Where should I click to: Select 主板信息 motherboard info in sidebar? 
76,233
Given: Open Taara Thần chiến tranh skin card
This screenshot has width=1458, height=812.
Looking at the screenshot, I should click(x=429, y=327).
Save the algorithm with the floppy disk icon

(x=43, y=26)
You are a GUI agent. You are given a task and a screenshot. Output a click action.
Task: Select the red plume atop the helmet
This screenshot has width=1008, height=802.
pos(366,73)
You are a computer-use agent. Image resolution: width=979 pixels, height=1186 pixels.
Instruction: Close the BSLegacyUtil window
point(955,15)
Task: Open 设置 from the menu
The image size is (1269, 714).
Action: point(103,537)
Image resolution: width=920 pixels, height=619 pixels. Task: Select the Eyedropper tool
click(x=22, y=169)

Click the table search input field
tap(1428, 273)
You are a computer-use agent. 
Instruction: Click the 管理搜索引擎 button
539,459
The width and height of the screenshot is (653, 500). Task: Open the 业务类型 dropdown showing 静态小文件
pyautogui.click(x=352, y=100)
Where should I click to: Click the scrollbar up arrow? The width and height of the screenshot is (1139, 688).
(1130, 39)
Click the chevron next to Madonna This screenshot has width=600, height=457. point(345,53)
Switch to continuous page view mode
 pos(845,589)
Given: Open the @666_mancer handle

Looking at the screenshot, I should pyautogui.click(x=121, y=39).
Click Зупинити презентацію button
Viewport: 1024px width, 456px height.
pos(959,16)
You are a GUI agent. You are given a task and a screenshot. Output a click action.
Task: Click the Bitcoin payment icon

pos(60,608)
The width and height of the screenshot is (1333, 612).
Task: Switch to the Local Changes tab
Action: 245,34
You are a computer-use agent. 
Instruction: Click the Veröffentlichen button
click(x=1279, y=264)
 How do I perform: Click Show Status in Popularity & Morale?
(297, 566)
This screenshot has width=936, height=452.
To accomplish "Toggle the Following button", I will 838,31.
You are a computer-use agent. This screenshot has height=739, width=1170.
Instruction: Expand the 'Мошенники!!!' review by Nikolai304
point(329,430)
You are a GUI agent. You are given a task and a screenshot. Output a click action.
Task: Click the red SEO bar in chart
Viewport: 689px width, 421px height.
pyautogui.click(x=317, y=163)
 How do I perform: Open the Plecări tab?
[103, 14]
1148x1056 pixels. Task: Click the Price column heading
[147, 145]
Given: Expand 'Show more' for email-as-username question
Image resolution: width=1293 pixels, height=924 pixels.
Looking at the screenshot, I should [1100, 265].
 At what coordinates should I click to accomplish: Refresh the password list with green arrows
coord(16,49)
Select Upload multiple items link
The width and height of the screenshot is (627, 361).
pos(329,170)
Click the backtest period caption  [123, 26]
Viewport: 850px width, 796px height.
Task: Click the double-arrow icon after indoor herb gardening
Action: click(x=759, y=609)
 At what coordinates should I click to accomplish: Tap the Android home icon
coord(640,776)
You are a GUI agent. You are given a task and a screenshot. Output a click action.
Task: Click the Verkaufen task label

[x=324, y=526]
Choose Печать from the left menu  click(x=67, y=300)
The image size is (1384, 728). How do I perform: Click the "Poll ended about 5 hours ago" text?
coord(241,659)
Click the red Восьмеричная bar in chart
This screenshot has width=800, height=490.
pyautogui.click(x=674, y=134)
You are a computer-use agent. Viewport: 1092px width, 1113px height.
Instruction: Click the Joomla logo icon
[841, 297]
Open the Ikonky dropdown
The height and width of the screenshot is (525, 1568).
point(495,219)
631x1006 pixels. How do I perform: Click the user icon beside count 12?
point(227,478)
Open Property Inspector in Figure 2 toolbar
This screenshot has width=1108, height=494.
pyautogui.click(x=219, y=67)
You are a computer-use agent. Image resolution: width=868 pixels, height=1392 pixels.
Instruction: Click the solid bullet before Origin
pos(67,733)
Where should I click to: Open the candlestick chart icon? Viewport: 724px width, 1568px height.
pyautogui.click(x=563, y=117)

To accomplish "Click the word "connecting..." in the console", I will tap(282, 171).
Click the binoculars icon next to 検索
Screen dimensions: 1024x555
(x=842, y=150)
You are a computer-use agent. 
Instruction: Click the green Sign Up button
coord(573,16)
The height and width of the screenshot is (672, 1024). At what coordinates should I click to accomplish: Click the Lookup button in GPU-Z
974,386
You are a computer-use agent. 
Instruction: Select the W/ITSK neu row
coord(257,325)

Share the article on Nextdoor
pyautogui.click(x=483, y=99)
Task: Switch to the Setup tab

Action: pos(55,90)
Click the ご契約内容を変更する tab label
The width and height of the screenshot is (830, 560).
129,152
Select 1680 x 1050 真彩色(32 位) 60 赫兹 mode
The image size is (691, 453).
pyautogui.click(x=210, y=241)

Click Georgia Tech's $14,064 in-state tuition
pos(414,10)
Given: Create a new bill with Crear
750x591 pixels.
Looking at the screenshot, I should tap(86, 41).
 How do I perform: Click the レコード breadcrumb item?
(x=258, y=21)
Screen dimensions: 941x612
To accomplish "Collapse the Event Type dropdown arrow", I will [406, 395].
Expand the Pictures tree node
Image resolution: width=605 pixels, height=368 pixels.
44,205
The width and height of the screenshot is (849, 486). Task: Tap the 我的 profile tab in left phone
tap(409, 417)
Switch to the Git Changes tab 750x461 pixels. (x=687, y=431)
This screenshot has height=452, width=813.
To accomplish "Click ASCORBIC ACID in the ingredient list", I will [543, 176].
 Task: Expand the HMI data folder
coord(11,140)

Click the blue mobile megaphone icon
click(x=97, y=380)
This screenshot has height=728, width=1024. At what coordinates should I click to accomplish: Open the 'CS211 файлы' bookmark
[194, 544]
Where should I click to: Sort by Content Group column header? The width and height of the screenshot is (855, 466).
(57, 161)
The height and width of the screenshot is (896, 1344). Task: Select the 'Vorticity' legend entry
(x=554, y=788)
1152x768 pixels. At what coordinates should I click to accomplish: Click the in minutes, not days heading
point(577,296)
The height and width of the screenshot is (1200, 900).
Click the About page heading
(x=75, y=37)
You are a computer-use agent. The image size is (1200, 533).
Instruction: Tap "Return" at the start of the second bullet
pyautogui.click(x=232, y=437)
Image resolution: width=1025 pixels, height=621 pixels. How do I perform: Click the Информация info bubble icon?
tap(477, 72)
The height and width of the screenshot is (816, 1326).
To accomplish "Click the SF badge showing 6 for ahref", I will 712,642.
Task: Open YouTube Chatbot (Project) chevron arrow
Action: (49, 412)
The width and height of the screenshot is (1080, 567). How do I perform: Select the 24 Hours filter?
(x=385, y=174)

**What you need to do**
The entries above hold a line with "The image size is (1384, 728)." and a later line with "You are a computer-use agent. Viewport: 1092px". Write out exactly those lines and all lines between, nothing more.

**Completed exercise**
The image size is (1384, 728). How do I perform: Click the "Poll ended about 5 hours ago" text?
coord(241,659)
Click the red Восьмеричная bar in chart
This screenshot has width=800, height=490.
pyautogui.click(x=674, y=134)
You are a computer-use agent. Viewport: 1092px width, 1113px height.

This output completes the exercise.